▶ **TASK**: Nothing below is to be printed except the lines between the line holding "À propos (194, 2444)" and the line holding "Conditions générales d’utilisation", inclusive, each exactly as it appears.

▶ **EXERCISE MATERIALS**:
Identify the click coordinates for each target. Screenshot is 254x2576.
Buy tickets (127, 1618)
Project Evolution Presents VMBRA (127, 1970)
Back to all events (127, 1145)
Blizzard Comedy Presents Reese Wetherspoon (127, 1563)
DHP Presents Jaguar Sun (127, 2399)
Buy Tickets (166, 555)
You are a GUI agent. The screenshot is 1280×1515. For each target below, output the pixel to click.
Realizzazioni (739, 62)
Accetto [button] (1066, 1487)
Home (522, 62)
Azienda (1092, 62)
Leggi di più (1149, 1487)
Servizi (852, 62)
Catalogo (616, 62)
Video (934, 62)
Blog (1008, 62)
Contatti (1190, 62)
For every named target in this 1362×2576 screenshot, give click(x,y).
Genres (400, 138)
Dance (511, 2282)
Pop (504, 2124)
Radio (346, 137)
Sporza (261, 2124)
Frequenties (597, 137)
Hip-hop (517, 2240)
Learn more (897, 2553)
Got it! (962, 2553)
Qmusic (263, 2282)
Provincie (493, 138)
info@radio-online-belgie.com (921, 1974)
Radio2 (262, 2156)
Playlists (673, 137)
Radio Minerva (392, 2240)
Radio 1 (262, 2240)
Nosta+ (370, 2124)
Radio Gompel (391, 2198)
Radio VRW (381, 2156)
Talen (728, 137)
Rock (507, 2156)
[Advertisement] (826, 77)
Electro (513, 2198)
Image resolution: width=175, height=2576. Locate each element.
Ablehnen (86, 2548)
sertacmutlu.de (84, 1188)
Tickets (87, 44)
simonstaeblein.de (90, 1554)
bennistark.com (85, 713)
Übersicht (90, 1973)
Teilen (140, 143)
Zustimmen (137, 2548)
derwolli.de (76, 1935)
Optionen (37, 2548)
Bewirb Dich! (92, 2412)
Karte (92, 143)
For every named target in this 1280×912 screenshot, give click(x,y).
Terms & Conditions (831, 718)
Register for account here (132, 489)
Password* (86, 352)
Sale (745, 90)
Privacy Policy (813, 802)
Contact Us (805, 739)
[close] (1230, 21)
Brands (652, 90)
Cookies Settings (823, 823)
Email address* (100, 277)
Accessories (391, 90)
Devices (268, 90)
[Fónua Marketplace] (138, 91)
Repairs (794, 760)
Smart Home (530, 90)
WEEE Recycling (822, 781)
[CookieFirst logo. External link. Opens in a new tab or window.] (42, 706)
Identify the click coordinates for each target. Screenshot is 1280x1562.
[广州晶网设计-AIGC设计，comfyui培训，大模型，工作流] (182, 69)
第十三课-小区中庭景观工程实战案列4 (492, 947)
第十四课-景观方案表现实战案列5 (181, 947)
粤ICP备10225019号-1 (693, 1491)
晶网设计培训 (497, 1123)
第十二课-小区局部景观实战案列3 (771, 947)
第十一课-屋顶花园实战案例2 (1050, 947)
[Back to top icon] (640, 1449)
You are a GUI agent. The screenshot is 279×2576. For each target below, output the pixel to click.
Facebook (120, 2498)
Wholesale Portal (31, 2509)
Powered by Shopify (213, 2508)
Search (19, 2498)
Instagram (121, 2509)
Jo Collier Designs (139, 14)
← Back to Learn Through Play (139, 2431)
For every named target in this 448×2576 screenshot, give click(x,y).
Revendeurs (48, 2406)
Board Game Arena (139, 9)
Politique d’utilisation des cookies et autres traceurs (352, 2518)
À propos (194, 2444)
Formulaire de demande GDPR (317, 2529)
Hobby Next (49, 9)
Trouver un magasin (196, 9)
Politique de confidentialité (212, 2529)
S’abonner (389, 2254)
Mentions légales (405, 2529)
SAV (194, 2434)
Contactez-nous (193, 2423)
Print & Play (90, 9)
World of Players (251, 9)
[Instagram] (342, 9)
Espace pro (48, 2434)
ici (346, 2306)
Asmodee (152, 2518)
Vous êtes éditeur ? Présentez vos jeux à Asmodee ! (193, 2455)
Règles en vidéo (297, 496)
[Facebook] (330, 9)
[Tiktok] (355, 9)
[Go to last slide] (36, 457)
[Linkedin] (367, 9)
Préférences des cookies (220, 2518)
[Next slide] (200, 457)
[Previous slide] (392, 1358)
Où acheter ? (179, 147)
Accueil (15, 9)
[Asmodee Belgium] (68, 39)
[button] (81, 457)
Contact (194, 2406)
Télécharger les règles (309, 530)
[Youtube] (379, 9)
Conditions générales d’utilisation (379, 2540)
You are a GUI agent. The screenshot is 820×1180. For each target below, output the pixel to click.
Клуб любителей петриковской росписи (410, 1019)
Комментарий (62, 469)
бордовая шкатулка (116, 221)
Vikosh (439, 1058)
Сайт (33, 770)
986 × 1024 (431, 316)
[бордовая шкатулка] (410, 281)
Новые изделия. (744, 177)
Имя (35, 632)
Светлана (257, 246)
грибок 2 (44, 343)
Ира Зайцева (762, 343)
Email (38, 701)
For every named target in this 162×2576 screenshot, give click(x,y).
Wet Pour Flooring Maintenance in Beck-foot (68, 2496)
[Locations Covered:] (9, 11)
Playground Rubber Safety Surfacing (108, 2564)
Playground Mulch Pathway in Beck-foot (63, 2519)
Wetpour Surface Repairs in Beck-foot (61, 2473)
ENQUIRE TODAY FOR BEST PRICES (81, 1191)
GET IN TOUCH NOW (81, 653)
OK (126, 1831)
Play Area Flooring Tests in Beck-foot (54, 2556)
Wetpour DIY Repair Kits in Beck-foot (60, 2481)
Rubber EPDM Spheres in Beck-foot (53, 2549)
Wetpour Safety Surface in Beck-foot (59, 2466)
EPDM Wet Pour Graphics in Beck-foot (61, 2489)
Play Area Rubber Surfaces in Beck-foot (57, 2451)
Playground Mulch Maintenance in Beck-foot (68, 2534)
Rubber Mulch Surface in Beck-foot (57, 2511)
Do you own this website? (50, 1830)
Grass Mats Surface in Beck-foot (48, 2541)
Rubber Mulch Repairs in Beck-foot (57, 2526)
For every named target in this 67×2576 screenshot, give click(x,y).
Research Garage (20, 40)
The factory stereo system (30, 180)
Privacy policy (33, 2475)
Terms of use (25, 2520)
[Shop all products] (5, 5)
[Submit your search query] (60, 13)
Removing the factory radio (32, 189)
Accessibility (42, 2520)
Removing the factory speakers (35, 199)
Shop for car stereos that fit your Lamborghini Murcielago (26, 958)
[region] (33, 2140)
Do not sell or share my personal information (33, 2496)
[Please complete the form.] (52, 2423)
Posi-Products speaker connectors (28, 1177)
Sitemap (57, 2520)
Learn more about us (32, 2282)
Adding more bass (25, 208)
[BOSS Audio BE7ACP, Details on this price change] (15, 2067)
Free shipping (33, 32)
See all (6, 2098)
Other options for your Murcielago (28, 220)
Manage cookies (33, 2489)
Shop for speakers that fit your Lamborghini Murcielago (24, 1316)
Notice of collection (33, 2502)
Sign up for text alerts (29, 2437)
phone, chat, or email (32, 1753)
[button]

▶ **SOLUTION**:
À propos (194, 2444)
Formulaire de demande GDPR (317, 2529)
Hobby Next (49, 9)
Trouver un magasin (196, 9)
Politique de confidentialité (212, 2529)
S’abonner (389, 2254)
Mentions légales (405, 2529)
SAV (194, 2434)
Contactez-nous (193, 2423)
Print & Play (90, 9)
World of Players (251, 9)
[Instagram] (342, 9)
Espace pro (48, 2434)
ici (346, 2306)
Asmodee (152, 2518)
Vous êtes éditeur ? Présentez vos jeux à Asmodee ! (193, 2455)
Règles en vidéo (297, 496)
[Facebook] (330, 9)
[Tiktok] (355, 9)
[Go to last slide] (36, 457)
[Linkedin] (367, 9)
Préférences des cookies (220, 2518)
[Next slide] (200, 457)
[Previous slide] (392, 1358)
Où acheter ? (179, 147)
Accueil (15, 9)
[Asmodee Belgium] (68, 39)
[button] (81, 457)
Contact (194, 2406)
Télécharger les règles (309, 530)
[Youtube] (379, 9)
Conditions générales d’utilisation (379, 2540)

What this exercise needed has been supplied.